## PROBLEM TO WORK ON
Look below for the line containing "Given: Click the right" and the line containing "You are a computer-use agent. Screen dimensions: 1498x509"; repeat exactly those two lines and all lines between them, and nothing else.

>>

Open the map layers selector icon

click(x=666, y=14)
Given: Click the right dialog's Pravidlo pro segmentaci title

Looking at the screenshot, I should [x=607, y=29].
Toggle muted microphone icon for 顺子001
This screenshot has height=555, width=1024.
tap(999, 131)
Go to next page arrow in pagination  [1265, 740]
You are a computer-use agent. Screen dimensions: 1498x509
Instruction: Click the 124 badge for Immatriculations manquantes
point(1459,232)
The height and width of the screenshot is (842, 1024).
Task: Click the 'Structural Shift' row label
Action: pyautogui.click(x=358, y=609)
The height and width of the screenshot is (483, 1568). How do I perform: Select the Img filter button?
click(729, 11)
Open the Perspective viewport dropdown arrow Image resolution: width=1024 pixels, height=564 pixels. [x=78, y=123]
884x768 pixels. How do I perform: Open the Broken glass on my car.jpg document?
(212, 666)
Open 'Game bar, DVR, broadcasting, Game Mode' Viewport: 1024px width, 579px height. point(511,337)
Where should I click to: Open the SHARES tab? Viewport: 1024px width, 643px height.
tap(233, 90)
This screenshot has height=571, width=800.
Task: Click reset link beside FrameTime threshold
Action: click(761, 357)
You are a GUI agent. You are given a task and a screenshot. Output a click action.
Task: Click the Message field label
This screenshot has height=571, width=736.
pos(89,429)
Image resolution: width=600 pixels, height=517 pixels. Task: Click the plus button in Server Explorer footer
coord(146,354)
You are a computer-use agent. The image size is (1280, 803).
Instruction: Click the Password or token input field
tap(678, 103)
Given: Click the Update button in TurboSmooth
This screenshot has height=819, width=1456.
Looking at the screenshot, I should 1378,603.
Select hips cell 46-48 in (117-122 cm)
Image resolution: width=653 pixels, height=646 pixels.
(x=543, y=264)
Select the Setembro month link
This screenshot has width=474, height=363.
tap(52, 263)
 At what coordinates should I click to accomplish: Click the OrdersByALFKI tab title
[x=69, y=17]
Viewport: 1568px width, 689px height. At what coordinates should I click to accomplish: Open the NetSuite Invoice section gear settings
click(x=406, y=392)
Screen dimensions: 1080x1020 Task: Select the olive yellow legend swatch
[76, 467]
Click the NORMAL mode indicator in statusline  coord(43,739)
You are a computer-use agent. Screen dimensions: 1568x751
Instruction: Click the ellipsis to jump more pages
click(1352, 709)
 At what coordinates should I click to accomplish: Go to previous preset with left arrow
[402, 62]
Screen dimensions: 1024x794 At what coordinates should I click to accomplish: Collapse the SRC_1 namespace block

<<

## RESULT BELOW
Given: Click the right dialog's Pravidlo pro segmentaci title

Looking at the screenshot, I should [x=607, y=29].
Toggle muted microphone icon for 顺子001
This screenshot has height=555, width=1024.
tap(999, 131)
Go to next page arrow in pagination  [1265, 740]
You are a computer-use agent. Screen dimensions: 1498x509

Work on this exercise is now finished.